Mutrie, who considers Ralston a friend, says the climber finds joy in tackling monster peaks without the oxygen canisters, satellite-guided tracking systems and communication gear that many mountaineers routinely pack. Stripped down to the bare essentials, Ralston pits himself against nature. “For him, it clarifies the goal,” Mutrie said.
An avalanche in February nearly buried Ralston alive as he skied backcountry with two friends; the experience sobered, but did not stop, him. Described by friends as soft-spoken and easygoing off the mountains, Ralston focused on his climbing goals with an intensity few could rival.
“He was trying to be one of the top mountaineers,” said Joe Wheadon, who shares a rented house with Ralston in Aspen. “That was what he wanted to do.”

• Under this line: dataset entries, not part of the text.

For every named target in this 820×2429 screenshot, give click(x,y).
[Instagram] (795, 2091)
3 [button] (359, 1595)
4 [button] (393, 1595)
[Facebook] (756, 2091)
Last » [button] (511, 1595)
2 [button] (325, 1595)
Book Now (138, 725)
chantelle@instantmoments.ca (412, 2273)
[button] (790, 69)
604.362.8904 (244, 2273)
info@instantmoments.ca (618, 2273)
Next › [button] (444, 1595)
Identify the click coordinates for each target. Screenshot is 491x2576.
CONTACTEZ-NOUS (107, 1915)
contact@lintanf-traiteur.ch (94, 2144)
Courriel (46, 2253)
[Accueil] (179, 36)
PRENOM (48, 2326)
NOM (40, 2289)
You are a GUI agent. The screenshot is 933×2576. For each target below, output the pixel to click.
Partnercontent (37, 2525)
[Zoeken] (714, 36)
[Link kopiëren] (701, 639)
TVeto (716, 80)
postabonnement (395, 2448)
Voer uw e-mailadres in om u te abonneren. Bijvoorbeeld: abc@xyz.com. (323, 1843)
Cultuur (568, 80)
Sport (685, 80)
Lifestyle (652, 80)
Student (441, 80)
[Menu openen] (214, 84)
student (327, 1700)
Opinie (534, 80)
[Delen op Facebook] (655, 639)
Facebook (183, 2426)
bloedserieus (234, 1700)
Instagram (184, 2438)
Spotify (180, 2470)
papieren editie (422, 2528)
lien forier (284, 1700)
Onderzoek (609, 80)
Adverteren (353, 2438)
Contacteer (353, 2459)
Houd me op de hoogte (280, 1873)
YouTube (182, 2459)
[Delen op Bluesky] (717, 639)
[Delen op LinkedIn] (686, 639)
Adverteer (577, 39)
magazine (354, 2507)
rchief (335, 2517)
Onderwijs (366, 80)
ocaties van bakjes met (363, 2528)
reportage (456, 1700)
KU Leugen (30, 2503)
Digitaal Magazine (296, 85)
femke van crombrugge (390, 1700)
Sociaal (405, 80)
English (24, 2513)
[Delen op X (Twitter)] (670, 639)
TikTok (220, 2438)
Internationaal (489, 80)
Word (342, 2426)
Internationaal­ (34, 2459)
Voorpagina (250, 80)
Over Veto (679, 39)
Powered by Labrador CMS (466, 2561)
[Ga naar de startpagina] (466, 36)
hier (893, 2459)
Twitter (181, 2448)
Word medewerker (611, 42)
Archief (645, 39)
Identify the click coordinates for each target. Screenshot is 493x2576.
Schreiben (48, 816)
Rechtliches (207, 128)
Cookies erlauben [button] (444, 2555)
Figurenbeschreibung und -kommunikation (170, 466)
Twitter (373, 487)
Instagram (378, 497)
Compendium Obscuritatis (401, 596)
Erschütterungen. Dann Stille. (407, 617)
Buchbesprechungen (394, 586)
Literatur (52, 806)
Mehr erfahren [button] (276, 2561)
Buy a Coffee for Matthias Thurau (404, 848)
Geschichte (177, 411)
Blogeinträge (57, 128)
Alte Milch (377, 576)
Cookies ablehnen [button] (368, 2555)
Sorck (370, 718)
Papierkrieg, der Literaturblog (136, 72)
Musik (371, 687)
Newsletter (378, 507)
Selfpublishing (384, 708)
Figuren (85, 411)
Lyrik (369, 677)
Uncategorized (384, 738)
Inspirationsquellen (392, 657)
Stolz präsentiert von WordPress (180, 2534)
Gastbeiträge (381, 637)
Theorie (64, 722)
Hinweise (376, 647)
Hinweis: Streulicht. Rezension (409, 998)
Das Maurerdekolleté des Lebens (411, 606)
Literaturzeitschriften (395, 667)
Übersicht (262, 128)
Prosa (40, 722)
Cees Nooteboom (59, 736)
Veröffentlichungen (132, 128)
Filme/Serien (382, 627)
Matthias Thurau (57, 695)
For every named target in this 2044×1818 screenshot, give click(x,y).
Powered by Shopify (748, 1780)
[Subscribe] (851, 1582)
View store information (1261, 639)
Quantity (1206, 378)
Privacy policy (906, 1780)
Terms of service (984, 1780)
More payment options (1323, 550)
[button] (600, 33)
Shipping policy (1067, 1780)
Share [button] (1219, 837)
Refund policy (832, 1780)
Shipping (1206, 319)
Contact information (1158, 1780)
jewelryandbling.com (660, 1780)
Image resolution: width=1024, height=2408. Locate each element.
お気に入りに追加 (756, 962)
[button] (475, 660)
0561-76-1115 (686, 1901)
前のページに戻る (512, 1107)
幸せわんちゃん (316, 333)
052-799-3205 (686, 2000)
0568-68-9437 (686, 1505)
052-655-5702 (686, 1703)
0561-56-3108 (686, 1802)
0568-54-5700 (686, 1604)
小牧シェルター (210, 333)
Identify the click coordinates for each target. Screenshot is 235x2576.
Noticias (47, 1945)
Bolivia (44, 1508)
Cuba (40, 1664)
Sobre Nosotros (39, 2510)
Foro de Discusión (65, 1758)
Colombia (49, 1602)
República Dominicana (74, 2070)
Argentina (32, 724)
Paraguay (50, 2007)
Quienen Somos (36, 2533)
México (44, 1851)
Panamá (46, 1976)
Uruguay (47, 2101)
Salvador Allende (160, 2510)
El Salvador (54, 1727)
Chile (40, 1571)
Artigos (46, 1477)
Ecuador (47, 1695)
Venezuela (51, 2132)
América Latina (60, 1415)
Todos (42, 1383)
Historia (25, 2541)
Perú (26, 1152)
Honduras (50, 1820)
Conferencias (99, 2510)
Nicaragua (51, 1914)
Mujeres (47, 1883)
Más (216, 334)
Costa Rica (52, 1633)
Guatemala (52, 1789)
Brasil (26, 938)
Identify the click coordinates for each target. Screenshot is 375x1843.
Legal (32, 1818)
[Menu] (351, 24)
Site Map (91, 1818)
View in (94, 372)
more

Ralston graduated from Carnegie Mellon University in Pittsburgh with a double major in French and mechanical engineering and a minor in performance piano.
According to Mutrie’s story, he worked for several years designing “clean rooms” for microchip production. When his employer, Intel, wouldn’t give him three weeks off to climb Mt. McKinley, he quit.
“I could live out of my truck,” he told Mutrie. “That’s kind of an attractive lifestyle to me, actually.”
Instead, Ralston moved to Aspen, took a job in a mountaineering store and packed his truck for the wilderness every chance he got.
Alone with the elements, testing his strength and his savvy, pushing himself past every limit he thought he had, he thrives.
“To challenge yourself, to survive in what can often be hostile conditions -- it’s a very primal thing that people like Aron do,” his friend Fielder said.
“It’s all unnecessary,” Ralston told Mutrie, “but at the same time it’s entirely necessary for me. I wouldn’t lead a happy life doing anything other than what I’m doing. This is my ultimate contribution, whether anybody likes it or not. It’s my art.”